DATA FOR THIS EXERCISE: Begin

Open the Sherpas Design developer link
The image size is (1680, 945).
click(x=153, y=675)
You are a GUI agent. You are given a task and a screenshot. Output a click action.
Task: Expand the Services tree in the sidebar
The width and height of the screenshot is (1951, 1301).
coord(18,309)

DATA FOR THIS EXERCISE: End

--- WORK INSTRUCTIONS ---
The answer must be the full listing, restated word for word.

--- SOLVED PROBLEM ---
Open the Sherpas Design developer link
The image size is (1680, 945).
click(x=153, y=675)
You are a GUI agent. You are given a task and a screenshot. Output a click action.
Task: Expand the Services tree in the sidebar
The width and height of the screenshot is (1951, 1301).
coord(18,309)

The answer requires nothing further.